Le vent frais souffle sur le campus social. Les allers-retours vers les facultés rythment cette mi-journée. À franchir la petite porte située au couloir de la mort, à quelques pas, on aperçoit des pavillons K et J en face. Sur l’ex terrain de Basket-ball, des étudiants sont regroupés sous un poteau en fer. L’endroit est en effet équipé d’un dispositif Wi-Fi qui permet aux étudiants de se connecter.

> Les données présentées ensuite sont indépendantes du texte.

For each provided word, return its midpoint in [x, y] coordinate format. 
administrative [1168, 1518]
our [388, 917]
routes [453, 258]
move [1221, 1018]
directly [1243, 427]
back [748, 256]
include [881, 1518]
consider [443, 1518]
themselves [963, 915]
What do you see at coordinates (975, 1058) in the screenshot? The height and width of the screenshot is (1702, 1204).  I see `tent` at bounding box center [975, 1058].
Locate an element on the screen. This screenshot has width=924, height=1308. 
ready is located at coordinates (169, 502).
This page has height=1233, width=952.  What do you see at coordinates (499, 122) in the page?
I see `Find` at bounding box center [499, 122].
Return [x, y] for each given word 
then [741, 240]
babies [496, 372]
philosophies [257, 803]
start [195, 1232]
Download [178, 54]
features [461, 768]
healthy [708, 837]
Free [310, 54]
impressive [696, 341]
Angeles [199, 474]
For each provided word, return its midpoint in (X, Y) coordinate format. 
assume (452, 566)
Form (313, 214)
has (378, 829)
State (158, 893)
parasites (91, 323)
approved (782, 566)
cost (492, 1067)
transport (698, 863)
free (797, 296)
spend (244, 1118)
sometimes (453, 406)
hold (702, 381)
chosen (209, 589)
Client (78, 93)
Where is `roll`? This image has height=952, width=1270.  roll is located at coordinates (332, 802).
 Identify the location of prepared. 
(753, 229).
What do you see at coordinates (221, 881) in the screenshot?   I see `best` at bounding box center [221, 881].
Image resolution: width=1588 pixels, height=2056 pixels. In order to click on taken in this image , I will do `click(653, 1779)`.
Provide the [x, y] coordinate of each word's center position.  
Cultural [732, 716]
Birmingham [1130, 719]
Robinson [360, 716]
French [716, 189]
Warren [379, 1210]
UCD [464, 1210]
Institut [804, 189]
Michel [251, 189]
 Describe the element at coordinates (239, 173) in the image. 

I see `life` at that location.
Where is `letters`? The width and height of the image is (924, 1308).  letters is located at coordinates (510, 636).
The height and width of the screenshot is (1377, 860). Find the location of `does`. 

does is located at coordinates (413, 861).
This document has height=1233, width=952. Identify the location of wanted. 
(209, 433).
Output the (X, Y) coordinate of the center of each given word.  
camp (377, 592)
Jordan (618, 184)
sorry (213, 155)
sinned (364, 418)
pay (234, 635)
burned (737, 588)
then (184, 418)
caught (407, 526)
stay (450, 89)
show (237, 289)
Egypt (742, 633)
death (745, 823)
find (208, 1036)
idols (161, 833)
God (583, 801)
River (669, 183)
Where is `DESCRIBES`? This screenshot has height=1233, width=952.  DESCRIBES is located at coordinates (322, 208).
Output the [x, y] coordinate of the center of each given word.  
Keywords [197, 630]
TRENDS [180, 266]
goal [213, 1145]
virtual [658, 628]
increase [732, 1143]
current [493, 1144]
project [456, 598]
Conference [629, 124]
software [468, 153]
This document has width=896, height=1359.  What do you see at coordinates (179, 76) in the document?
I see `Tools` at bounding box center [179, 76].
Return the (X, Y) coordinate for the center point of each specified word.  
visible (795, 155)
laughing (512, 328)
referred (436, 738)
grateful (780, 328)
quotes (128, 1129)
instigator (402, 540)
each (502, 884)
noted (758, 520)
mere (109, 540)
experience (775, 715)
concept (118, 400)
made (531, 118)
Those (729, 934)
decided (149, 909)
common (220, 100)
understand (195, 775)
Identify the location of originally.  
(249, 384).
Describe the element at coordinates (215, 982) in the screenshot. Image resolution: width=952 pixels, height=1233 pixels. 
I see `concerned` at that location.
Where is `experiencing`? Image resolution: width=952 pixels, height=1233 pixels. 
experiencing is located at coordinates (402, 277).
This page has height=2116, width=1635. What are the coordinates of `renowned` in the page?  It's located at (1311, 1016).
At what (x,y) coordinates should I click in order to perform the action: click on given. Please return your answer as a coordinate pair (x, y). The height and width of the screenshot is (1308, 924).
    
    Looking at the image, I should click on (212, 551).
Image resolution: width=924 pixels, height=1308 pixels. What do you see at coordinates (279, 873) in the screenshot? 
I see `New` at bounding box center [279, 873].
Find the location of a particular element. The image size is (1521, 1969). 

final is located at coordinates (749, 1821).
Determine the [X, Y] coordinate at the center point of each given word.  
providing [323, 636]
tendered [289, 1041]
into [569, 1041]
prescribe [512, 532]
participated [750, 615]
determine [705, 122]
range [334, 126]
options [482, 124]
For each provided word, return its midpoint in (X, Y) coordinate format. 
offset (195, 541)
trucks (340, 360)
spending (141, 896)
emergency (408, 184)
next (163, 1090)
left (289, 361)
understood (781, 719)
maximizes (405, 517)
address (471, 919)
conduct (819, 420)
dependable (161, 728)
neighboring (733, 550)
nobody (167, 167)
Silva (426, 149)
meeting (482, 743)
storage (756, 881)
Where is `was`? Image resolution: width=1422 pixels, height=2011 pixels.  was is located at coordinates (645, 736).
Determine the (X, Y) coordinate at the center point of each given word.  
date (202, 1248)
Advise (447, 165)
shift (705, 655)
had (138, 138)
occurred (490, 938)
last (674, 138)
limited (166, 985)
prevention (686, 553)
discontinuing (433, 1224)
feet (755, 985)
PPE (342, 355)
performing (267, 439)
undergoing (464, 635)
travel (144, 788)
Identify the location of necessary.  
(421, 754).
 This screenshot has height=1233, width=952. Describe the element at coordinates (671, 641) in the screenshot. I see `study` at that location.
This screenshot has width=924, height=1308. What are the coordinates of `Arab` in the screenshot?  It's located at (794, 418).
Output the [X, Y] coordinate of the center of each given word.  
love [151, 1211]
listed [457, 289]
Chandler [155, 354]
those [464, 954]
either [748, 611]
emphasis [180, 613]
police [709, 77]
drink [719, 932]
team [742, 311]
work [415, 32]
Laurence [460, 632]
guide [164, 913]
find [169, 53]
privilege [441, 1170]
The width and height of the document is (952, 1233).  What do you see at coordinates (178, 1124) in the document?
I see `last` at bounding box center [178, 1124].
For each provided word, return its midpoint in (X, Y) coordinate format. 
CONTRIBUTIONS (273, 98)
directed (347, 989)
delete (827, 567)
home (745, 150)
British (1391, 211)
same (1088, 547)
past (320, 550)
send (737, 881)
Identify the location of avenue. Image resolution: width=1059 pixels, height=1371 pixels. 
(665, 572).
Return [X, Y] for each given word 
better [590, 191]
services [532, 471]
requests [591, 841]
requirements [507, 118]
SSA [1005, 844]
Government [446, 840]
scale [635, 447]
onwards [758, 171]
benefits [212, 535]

Debout, les écouteurs dans les oreilles, téléphone portable en main, Kekouta Balde, inscrit en licence espagnole, est venu pour se connecter. Sur place depuis quelques minutes, il capte le wifi sans souci. «La connexion marche pour le moment, mais parfois ça ne s’affiche pas du tout». Il est midi treize minutes, en ce jeudi 1 avril 2021. Au même endroit, des étudiants assis sur un banc, et d’autres debouts sous le palmier, utilisent eux aussi le wifi.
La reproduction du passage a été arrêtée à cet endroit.